### Text block
+++
Cross-site request forgery
Tricking an authenticated user's browser into sending an unwanted state-changing request; fixed with anti-CSRF tokens.
Cross-site scripting
Injecting script into a trusted site that runs in another user's browser (stored, reflected, or DOM-based).
CVE
Common Vulnerabilities and Exposures — a public catalog assigning a unique ID to each known, disclosed vulnerability.
CVSS
Common Vulnerability Scoring System — a 0.0–10.0 open standard (maintained by FIRST) rating vulnerability severity.
Enumeration
Actively extracting detailed information from discovered services — usernames, shares, software versions — to plan exploitation.
Evil twin
A fake Wi-Fi access point impersonating a legitimate SSID to capture credentials or perform on-path attacks.
Exploit
Code or a technique that takes advantage of a specific vulnerability to make a system behave unexpectedly.
False negative
A real vulnerability the scanner missed — the more dangerous error, addressed with manual testing.
+++
### Information shown
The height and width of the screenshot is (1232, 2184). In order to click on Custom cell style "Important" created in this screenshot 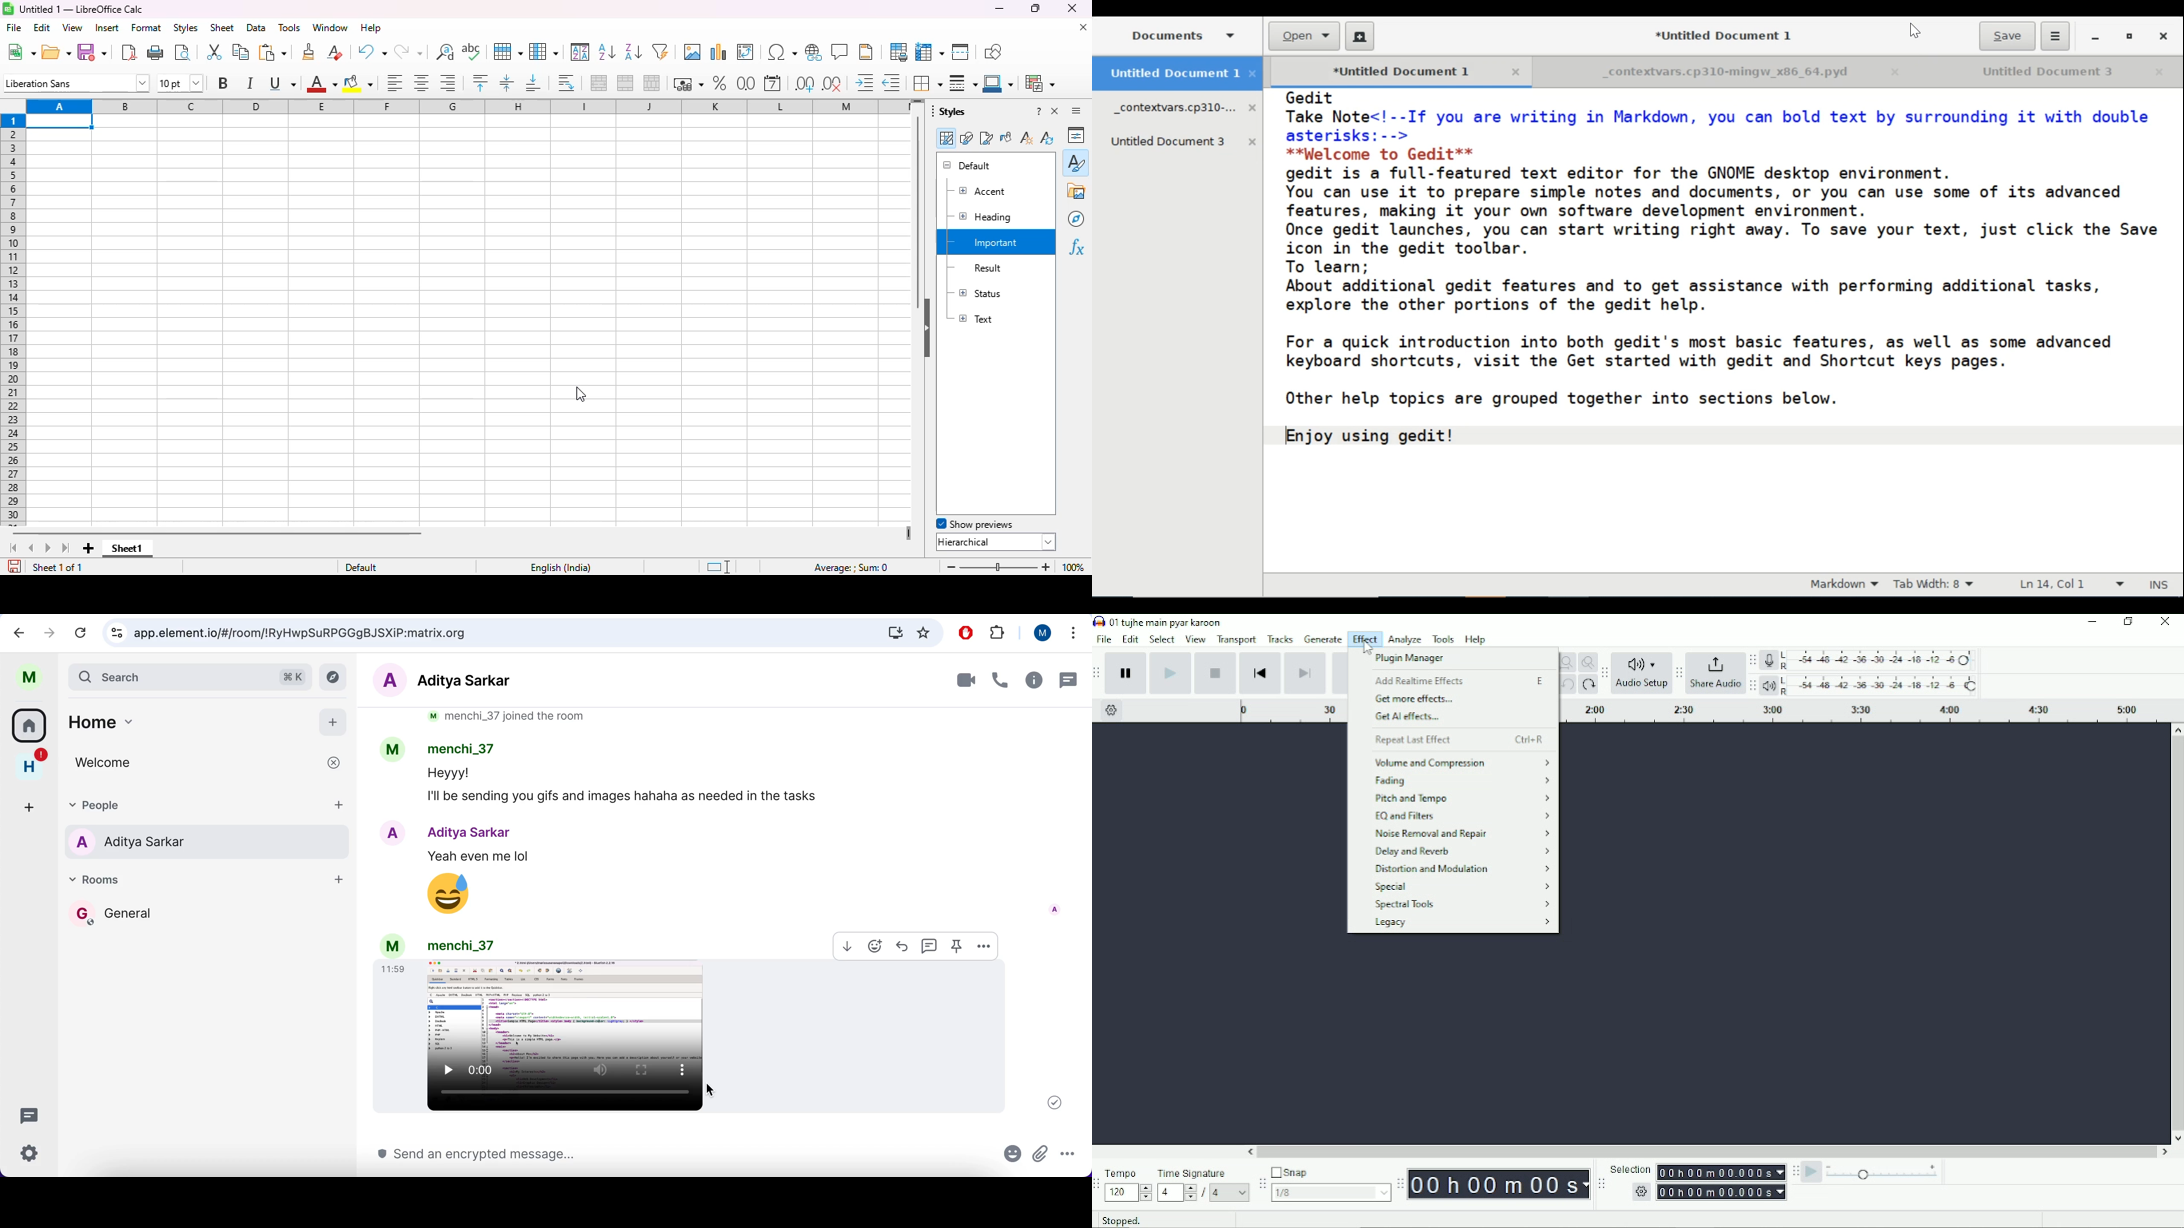, I will do `click(999, 241)`.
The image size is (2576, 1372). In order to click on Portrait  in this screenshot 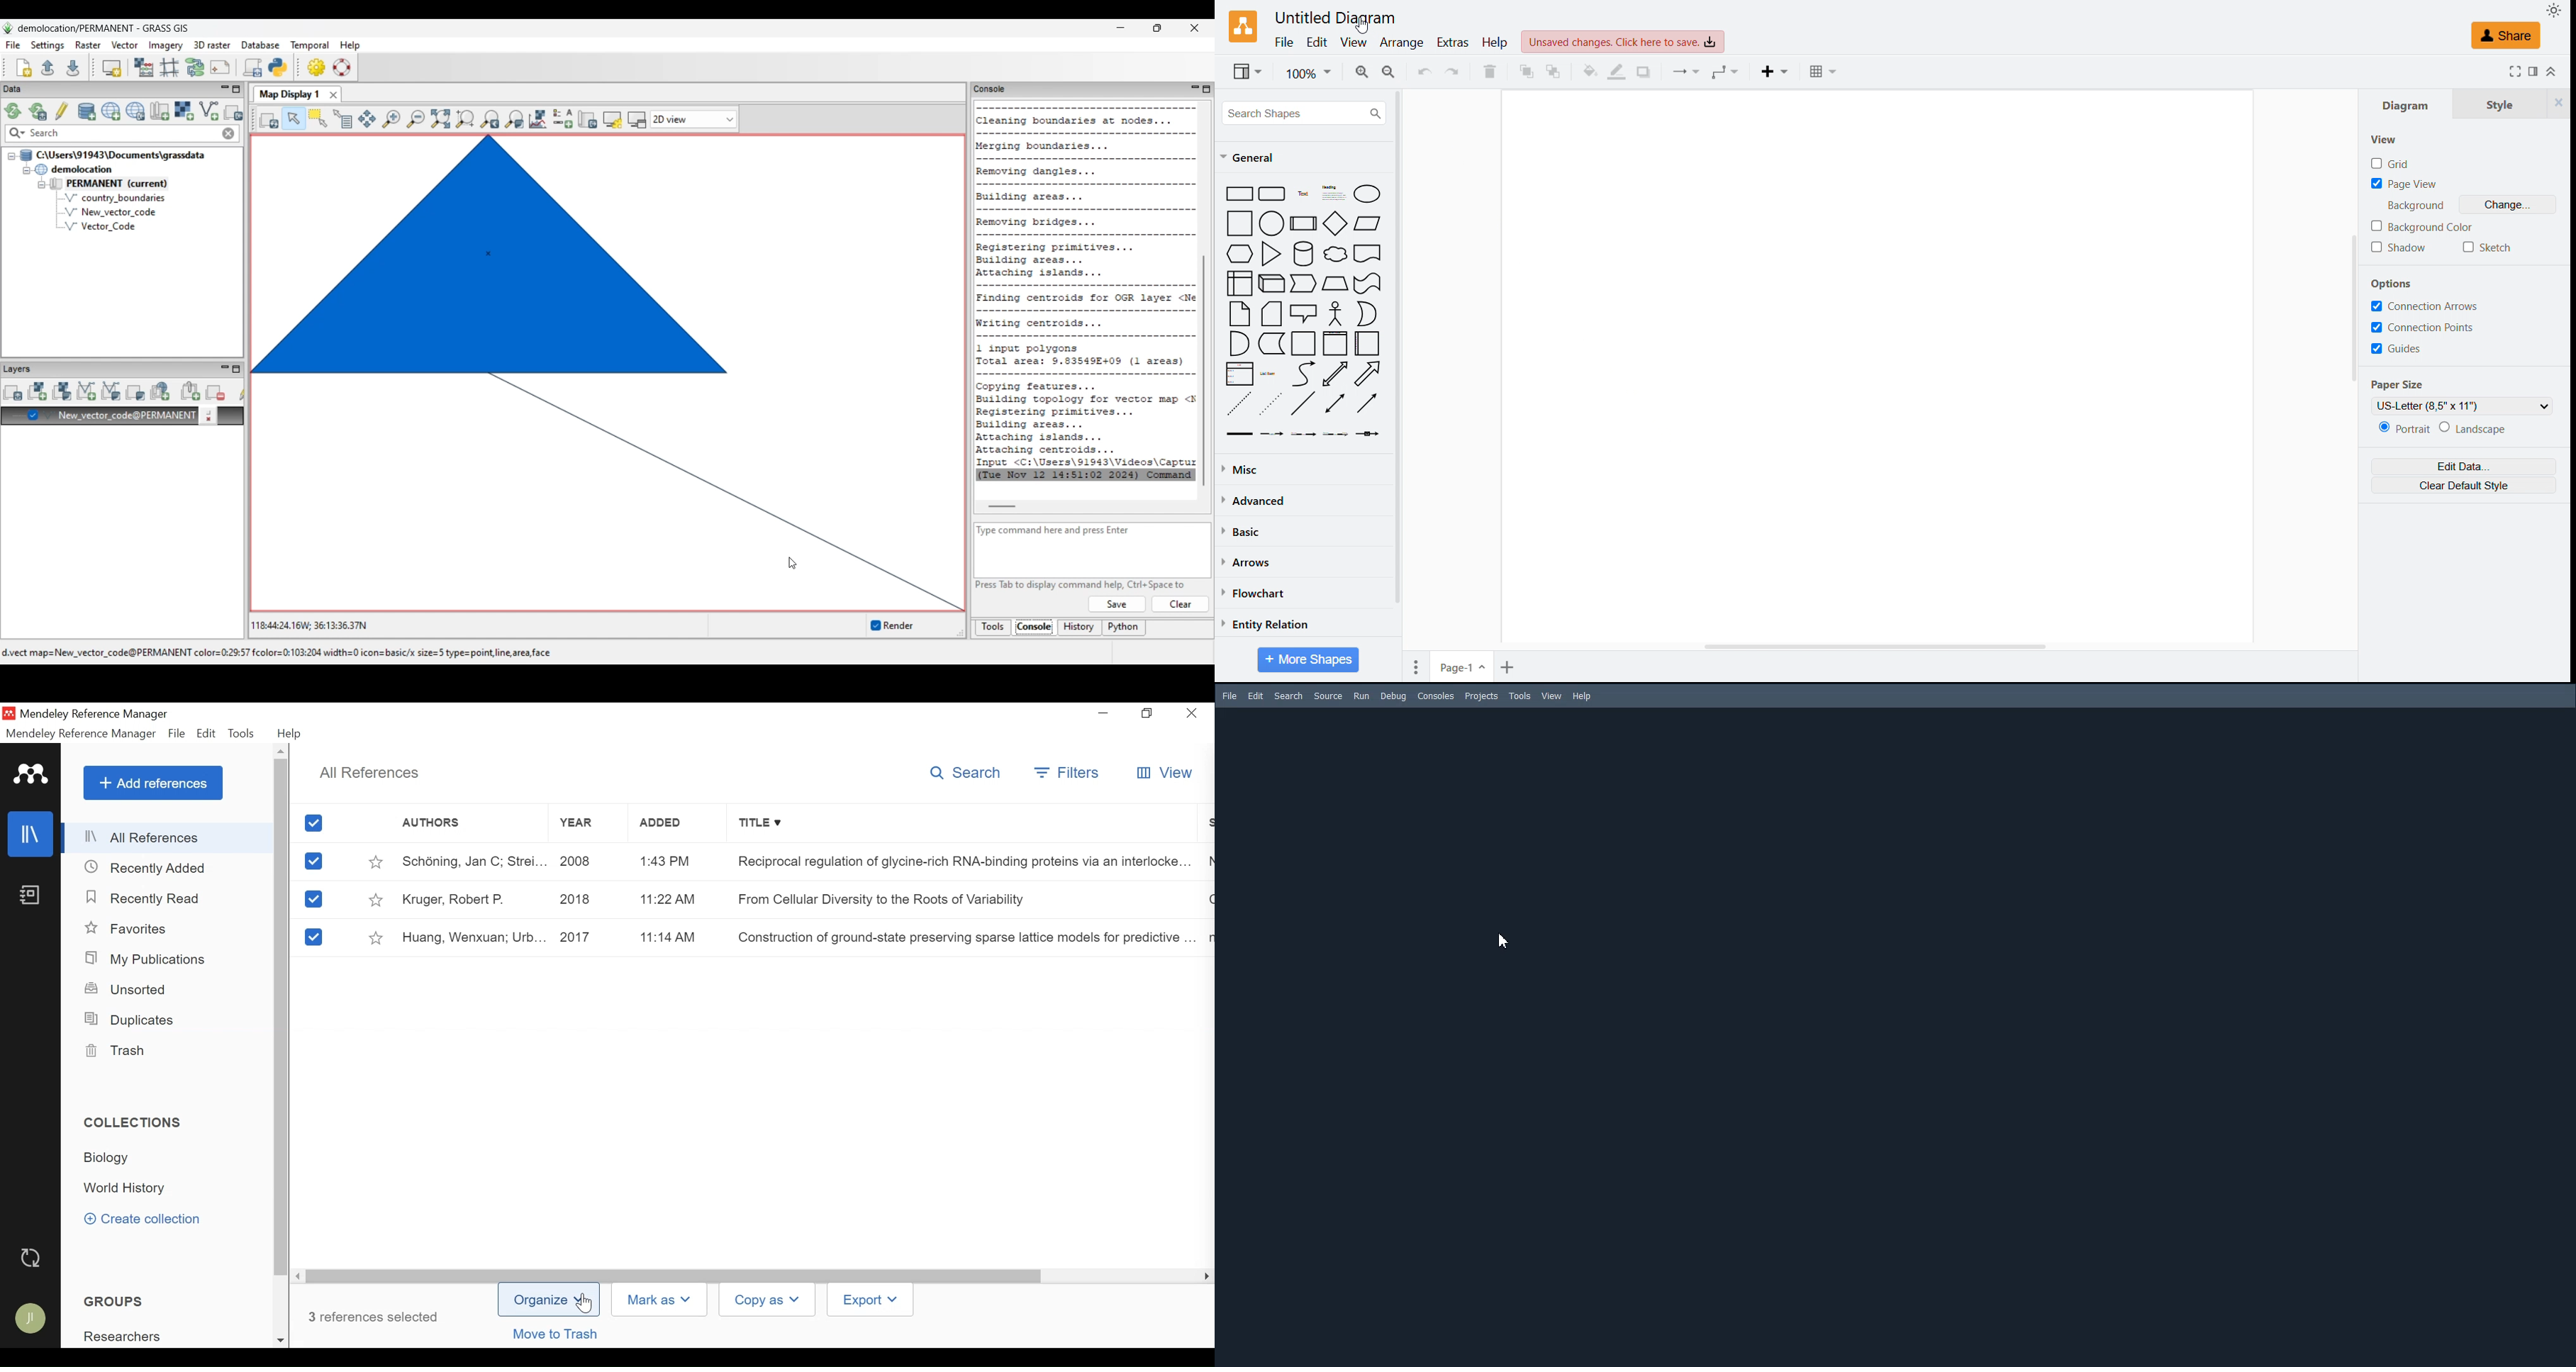, I will do `click(2407, 428)`.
+++
### Requirements
A. Answer these questions about the security glossary:
(i) What numeric range does CVSS use to rate severity?
(ii) What does an evil twin impersonate?
(iii) What fixes cross-site request forgery?
B. Please repeat the part of the security glossary starting with "Cross-site scripting" and going on through "system behave unexpectedly.".

### The responses
A.
(i) 0.0–10.0
(ii) A legitimate SSID
(iii) Anti-CSRF tokens

B.
Cross-site scripting
Injecting script into a trusted site that runs in another user's browser (stored, reflected, or DOM-based).
CVE
Common Vulnerabilities and Exposures — a public catalog assigning a unique ID to each known, disclosed vulnerability.
CVSS
Common Vulnerability Scoring System — a 0.0–10.0 open standard (maintained by FIRST) rating vulnerability severity.
Enumeration
Actively extracting detailed information from discovered services — usernames, shares, software versions — to plan exploitation.
Evil twin
A fake Wi-Fi access point impersonating a legitimate SSID to capture credentials or perform on-path attacks.
Exploit
Code or a technique that takes advantage of a specific vulnerability to make a system behave unexpectedly.